Regional settings in Windows are MM/DD/YYYY
Now look at these two lines, and the change in the MONTH:
Sub DateBug()
Debug.Print Format(CDate("11/4/1999"), "MMMM D, YYYY")
Debug.Print Format(CDate("30/4/1999"), "MMMM D, YYYY")
End Sub
OUTPUT:
November 4, 1999
April 30, 1999
Great, huh? What is going on?
In the 2nd line, I want an error, not “guessing”.
Is this a bug? Any idea how this can be circumvented ?

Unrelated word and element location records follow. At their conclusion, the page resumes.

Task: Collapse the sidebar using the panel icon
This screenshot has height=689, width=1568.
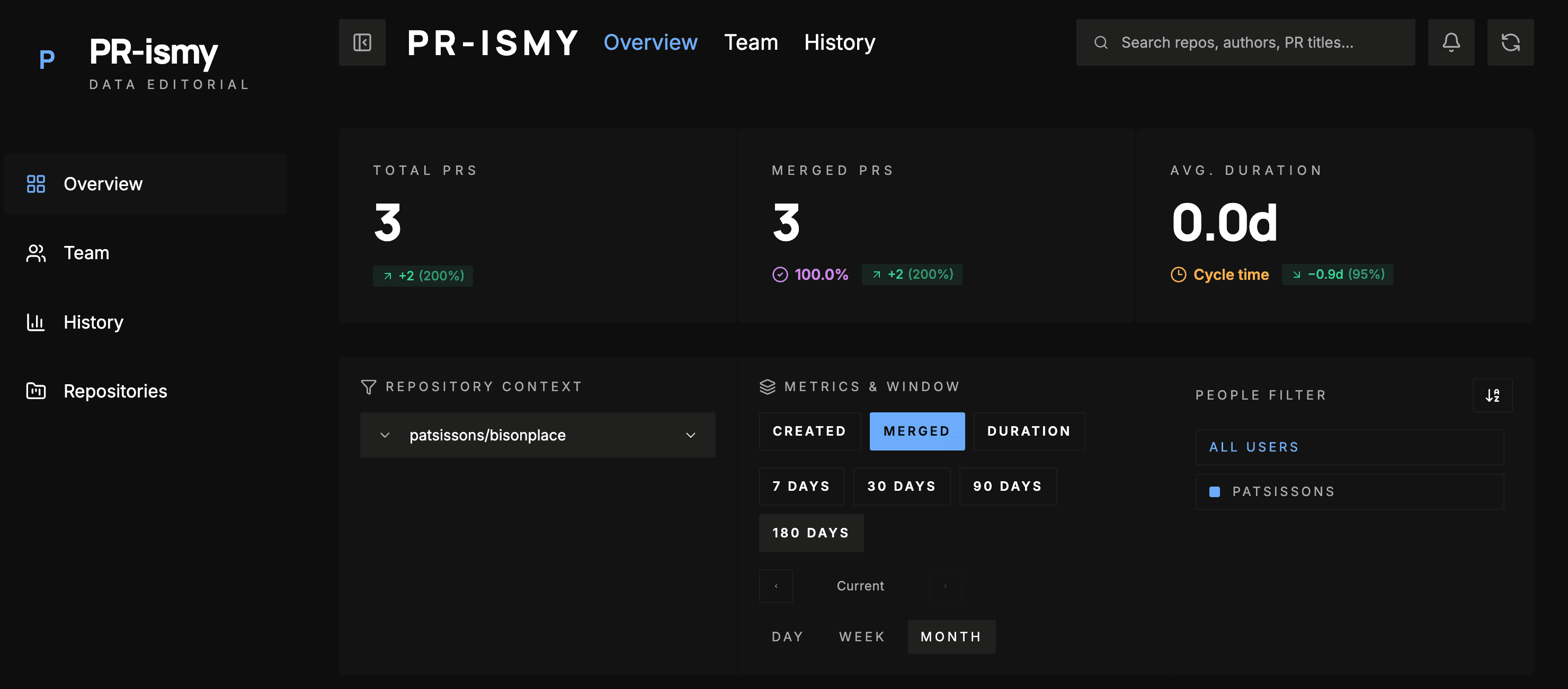Action: (x=362, y=42)
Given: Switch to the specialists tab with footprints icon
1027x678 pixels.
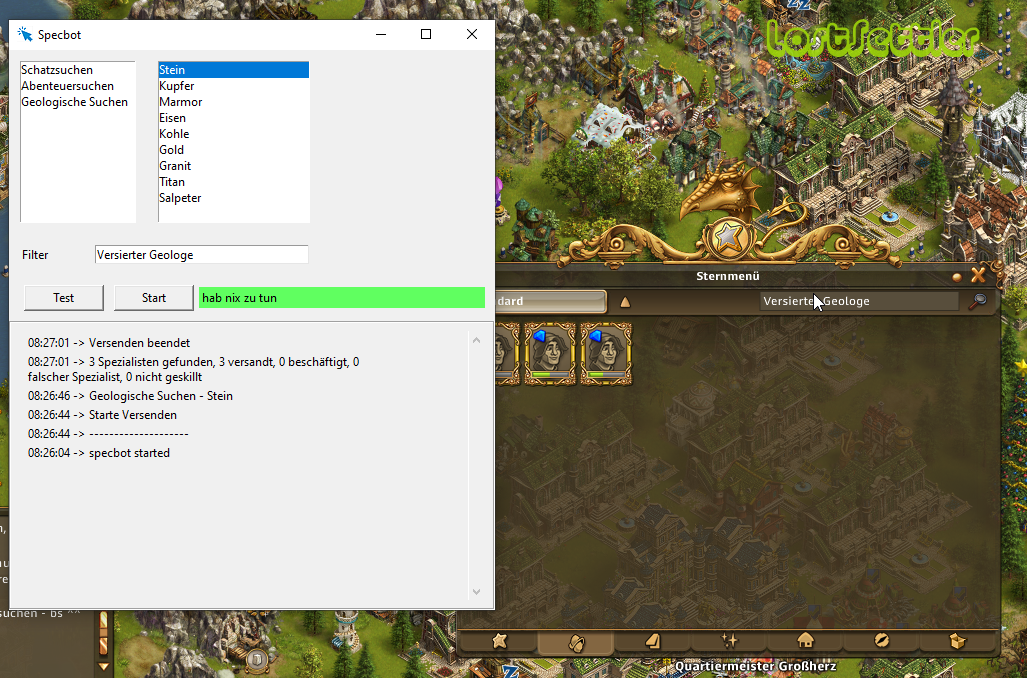Looking at the screenshot, I should [x=576, y=641].
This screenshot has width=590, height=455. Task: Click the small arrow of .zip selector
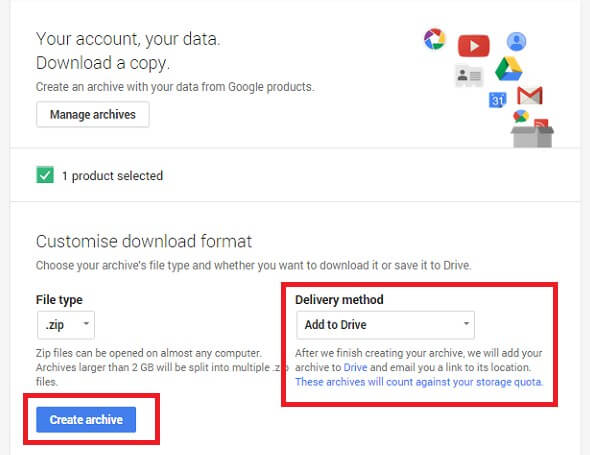pos(86,323)
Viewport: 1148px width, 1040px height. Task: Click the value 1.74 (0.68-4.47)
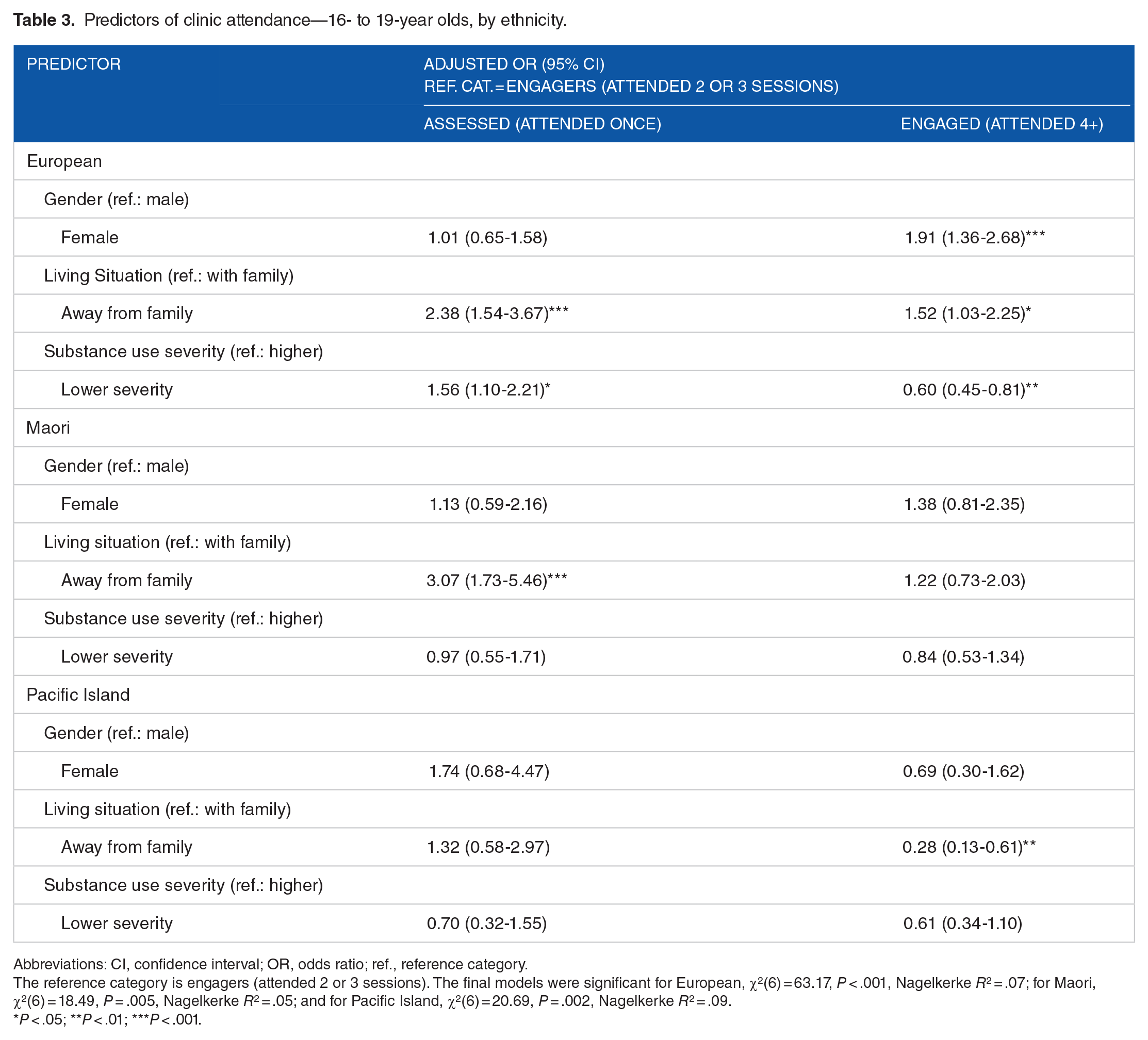click(x=488, y=771)
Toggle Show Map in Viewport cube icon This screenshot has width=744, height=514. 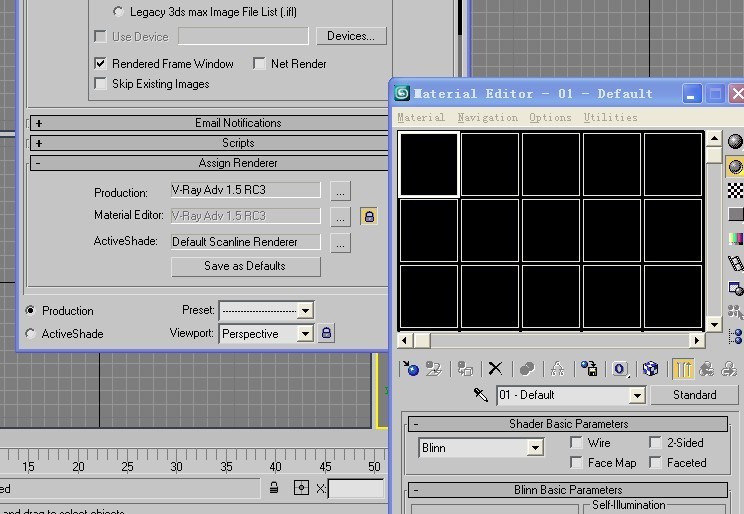point(650,369)
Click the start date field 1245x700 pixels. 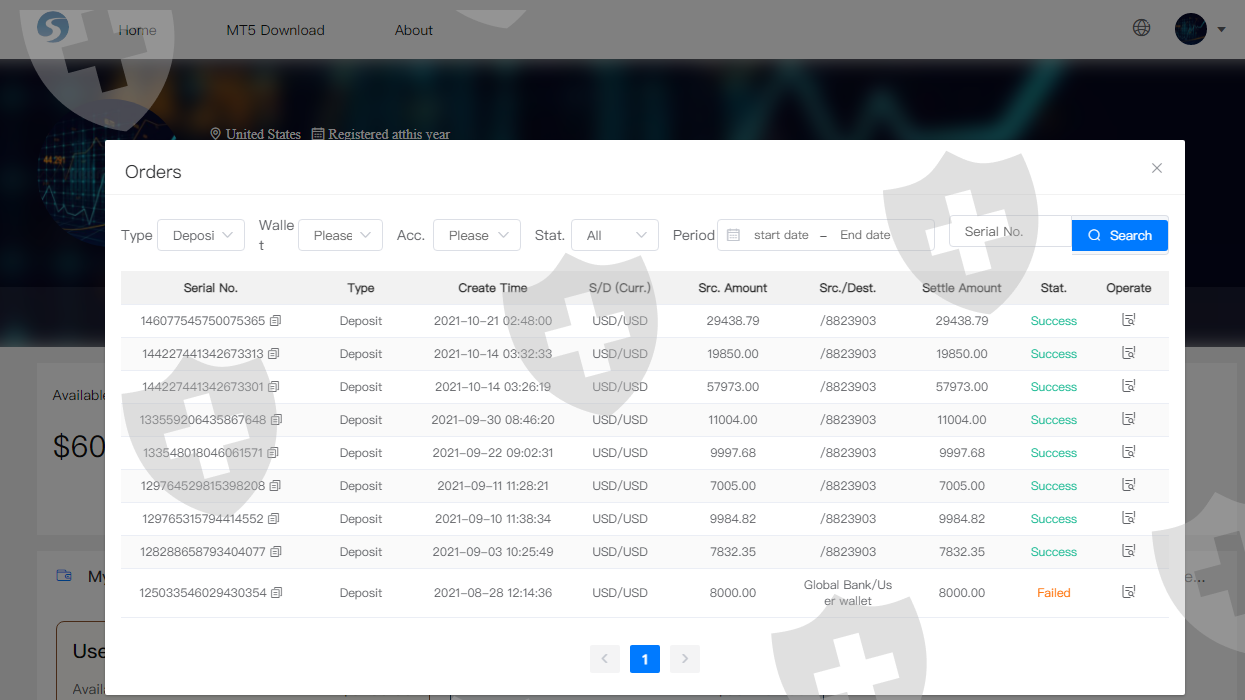[781, 235]
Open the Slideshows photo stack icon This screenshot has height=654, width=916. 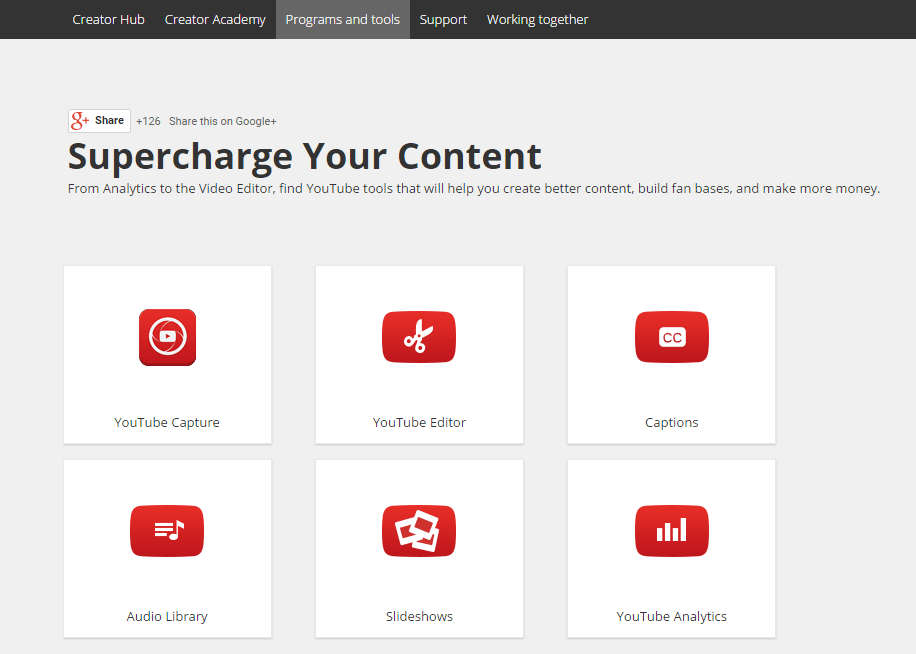point(419,531)
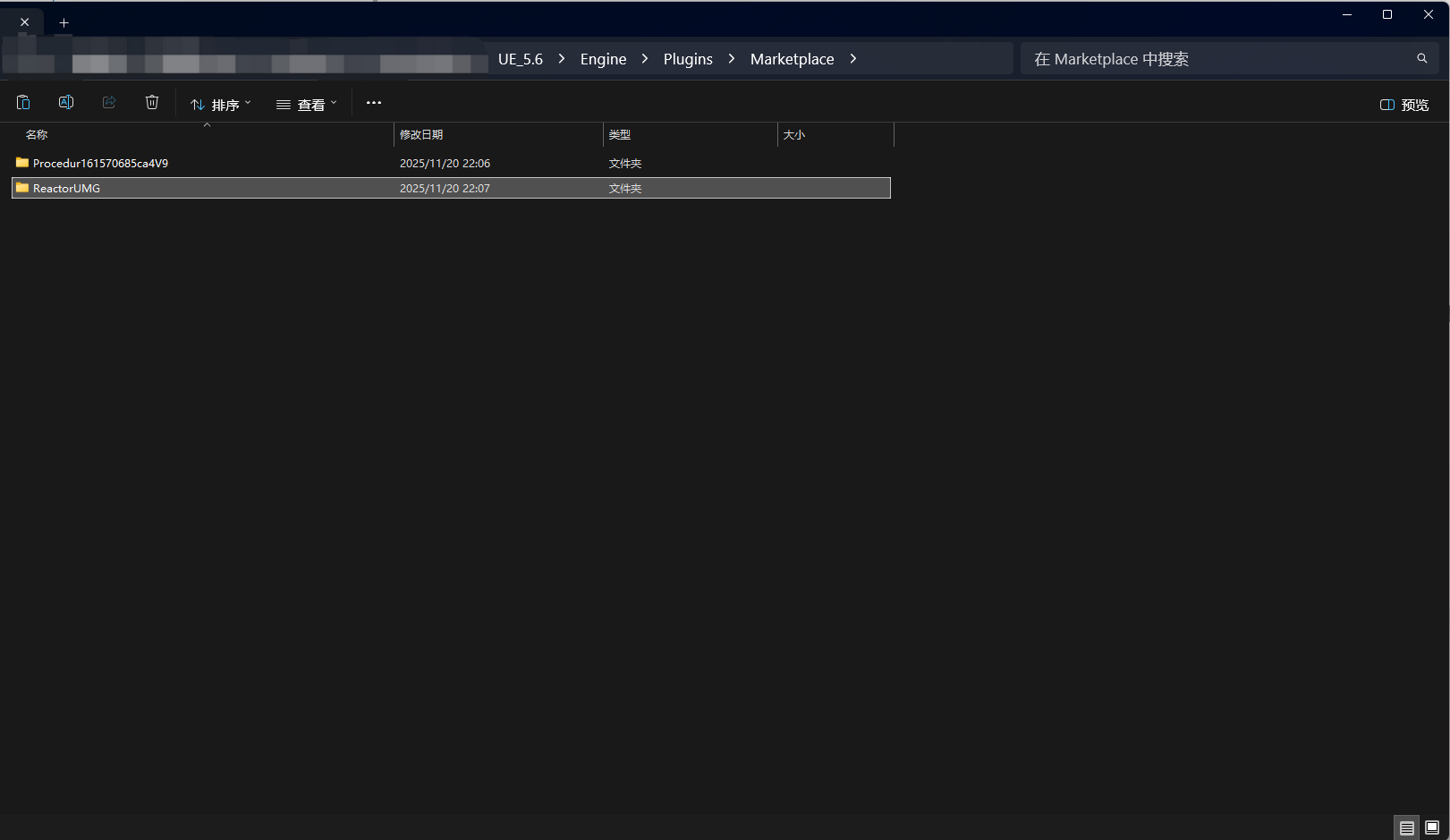This screenshot has width=1450, height=840.
Task: Go to Engine folder in breadcrumb
Action: [x=603, y=59]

Same in Excel 2007, 2010, 2013
This is not a bug, its a “feature”
CDate() will interpret the string according to fixed rules. If the date is valid as m/d/y, that will be returned. If the date is not valid as m/d/y, but is valid as d/m/y, then that will be returned. If the date is not valid as either m/d/y or d/m/y, then an error will be returned.
Sub dural()
Dim st As String
st = CStr(CDate("12/4/2012")) & vbCrLf & CStr(CDate("13/4/2012"))
MsgBox st
End Sub
Answer:
Not a bug. VB will convert strings to date literals using the default regional settings, if it can. Which it did in the first date. But on the second date, that would have given an invalid date, so it tried DD/MM/YYYY and that worked. Solution, put use date literals instead of strings. Put # signs around both date literals (ex: ‘#4/30/1999#’) to ignore regional setting and force use of the MM/DD/YYYY format. ‘#30/4/1999#’ would have given you the error you want. This will make your code independent of the regional setting of the computer – ie, it will work regardless. Or else use DateTime(1999, 4, 30, 0, 0, 0). Look here… Date Data Type (Visual Basic)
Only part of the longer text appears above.